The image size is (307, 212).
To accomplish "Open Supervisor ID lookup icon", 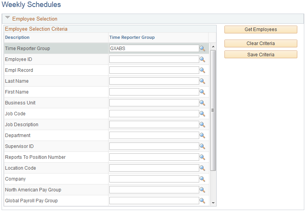I will [x=202, y=146].
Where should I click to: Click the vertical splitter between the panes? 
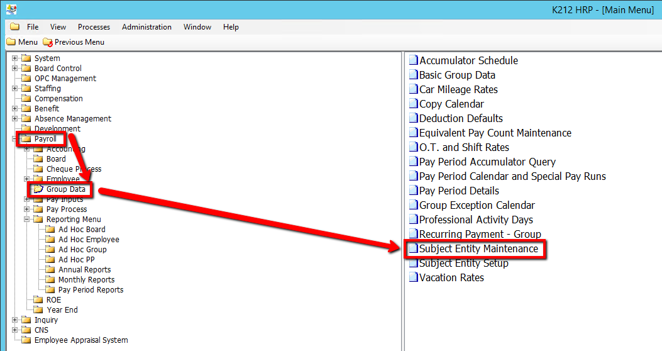pyautogui.click(x=402, y=201)
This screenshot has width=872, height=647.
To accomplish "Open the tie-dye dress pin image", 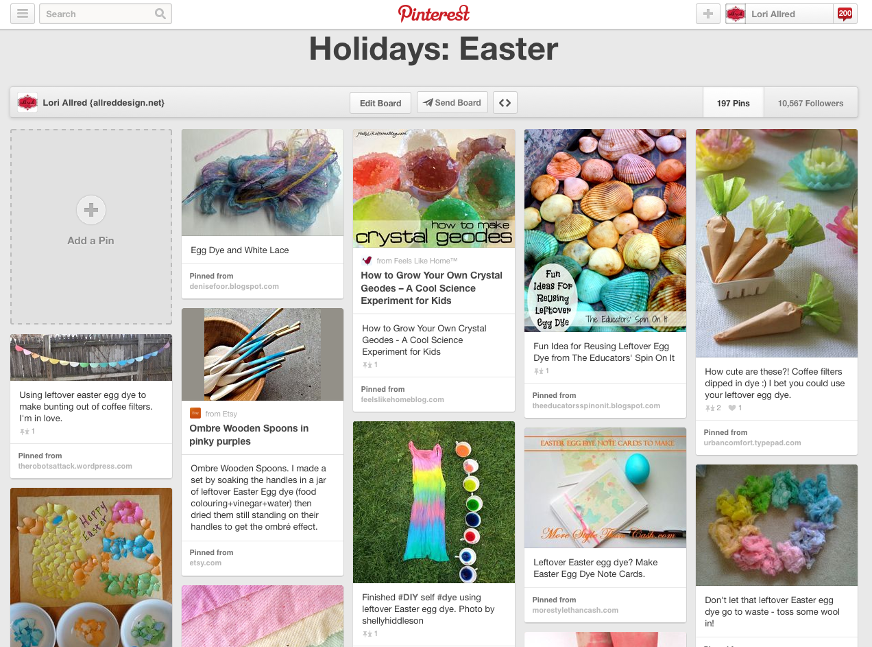I will 433,502.
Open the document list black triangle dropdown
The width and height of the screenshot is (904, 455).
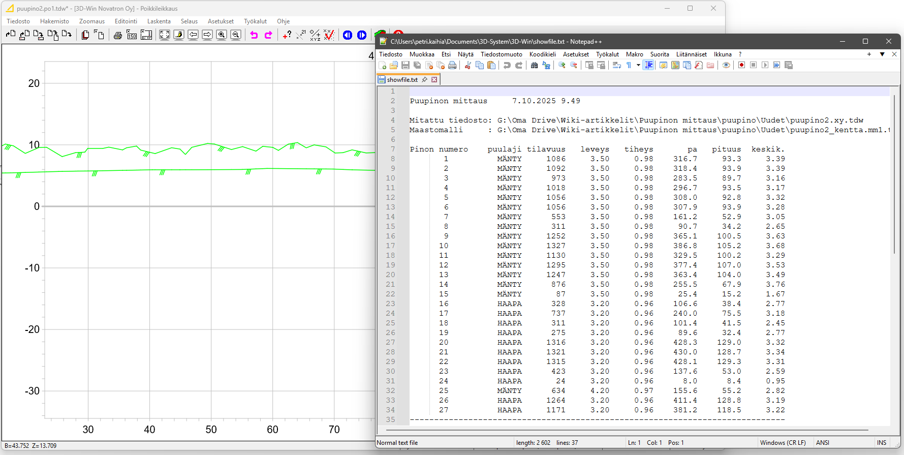[x=882, y=54]
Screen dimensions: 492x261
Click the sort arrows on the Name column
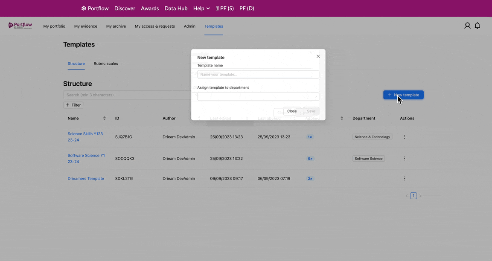(x=104, y=118)
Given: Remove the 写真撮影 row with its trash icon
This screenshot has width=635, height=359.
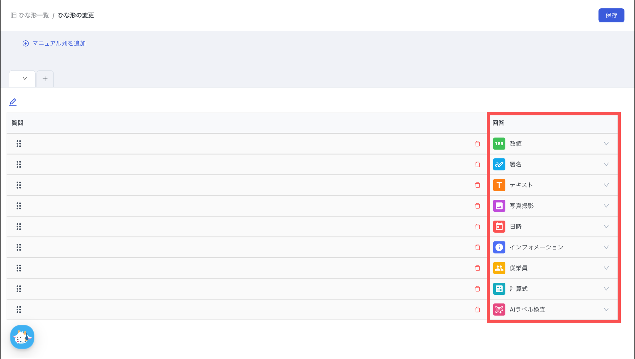Looking at the screenshot, I should point(477,206).
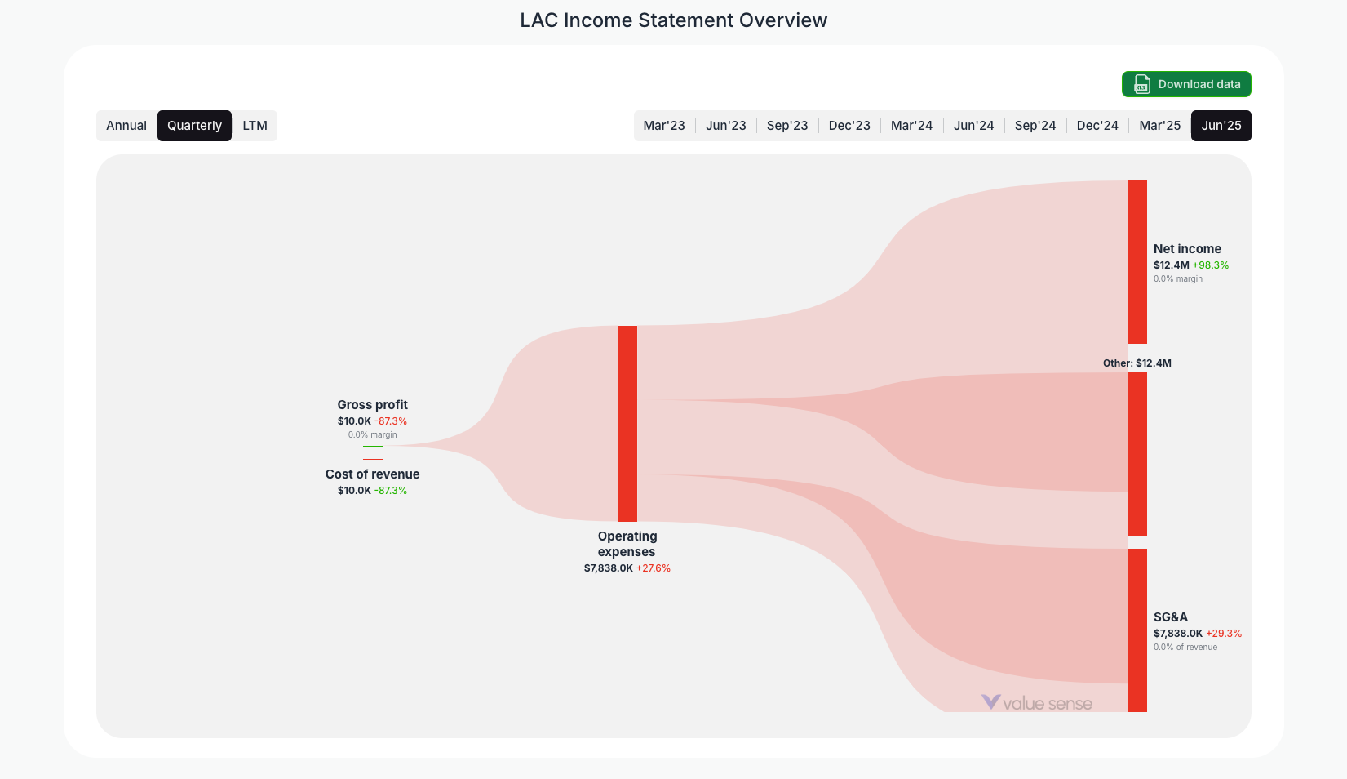This screenshot has width=1347, height=779.
Task: Select the Jun'24 period
Action: (x=973, y=125)
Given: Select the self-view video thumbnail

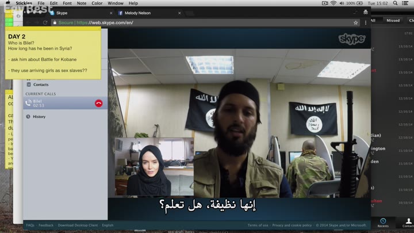Looking at the screenshot, I should tap(154, 167).
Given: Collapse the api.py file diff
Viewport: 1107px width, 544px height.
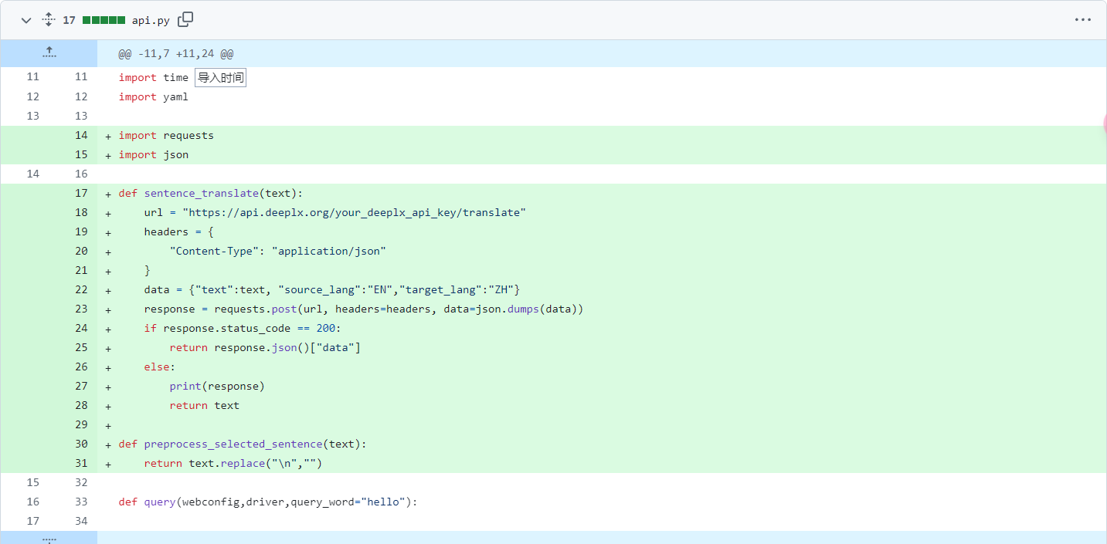Looking at the screenshot, I should click(26, 20).
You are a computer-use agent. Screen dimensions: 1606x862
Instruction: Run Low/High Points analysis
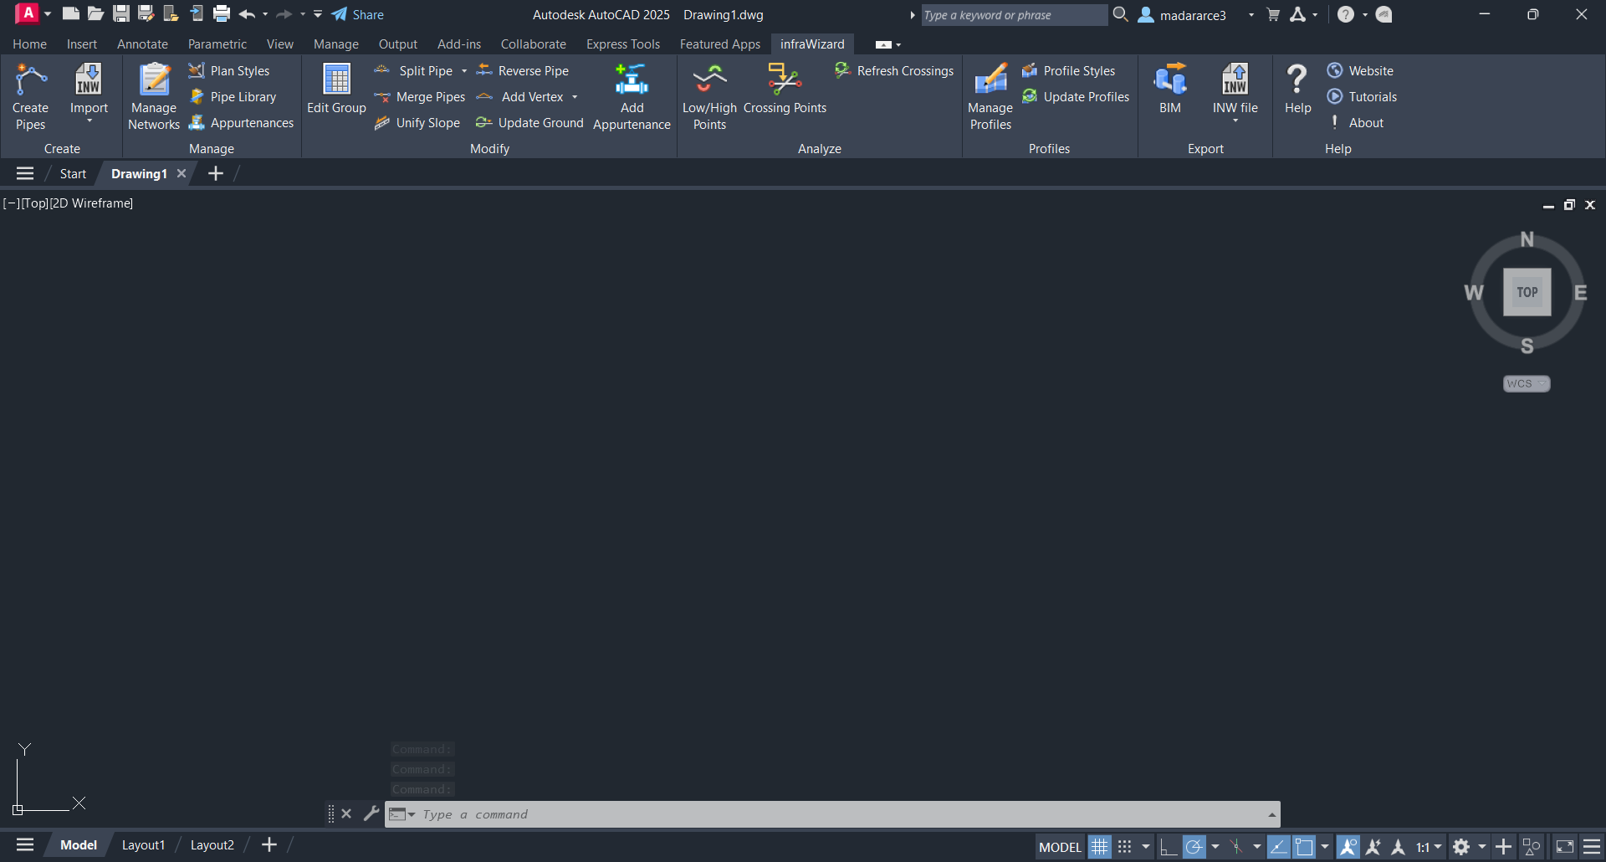709,96
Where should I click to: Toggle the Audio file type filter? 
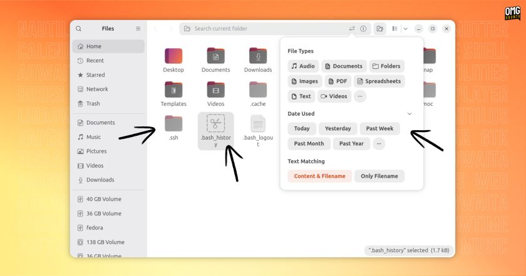tap(303, 66)
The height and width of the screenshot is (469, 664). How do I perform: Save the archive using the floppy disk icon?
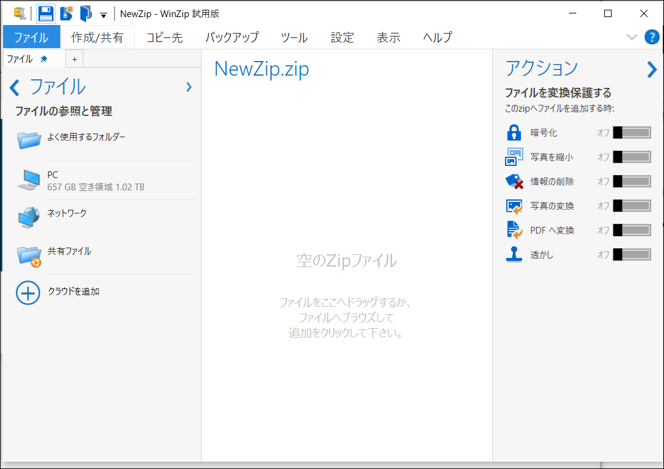[45, 13]
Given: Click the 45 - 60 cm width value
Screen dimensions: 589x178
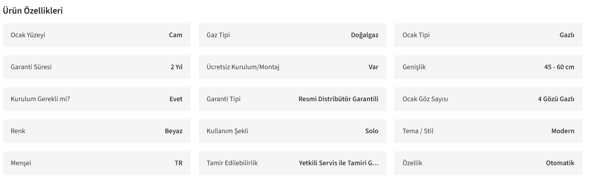Looking at the screenshot, I should click(x=559, y=67).
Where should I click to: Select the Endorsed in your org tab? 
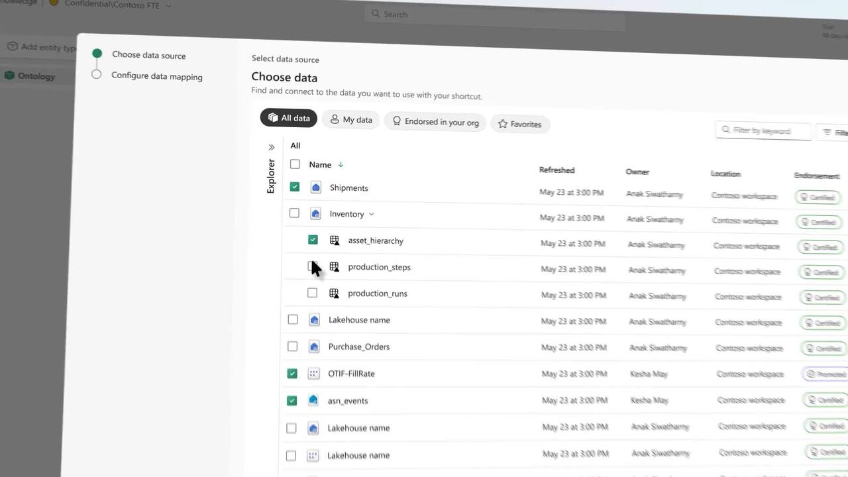(435, 122)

WORK REQUEST: Each line from the one containing "Given: Click the 45 - 60 cm width value" to the final line of the data must be printed exactly, both included, with nothing else and no pictures.

RESULT OF THE TASK:
Given: Click the 45 - 60 cm width value
Screen dimensions: 589x178
Looking at the screenshot, I should click(x=559, y=67).
Where should I click to: Select the Endorsed in your org tab? 
(435, 122)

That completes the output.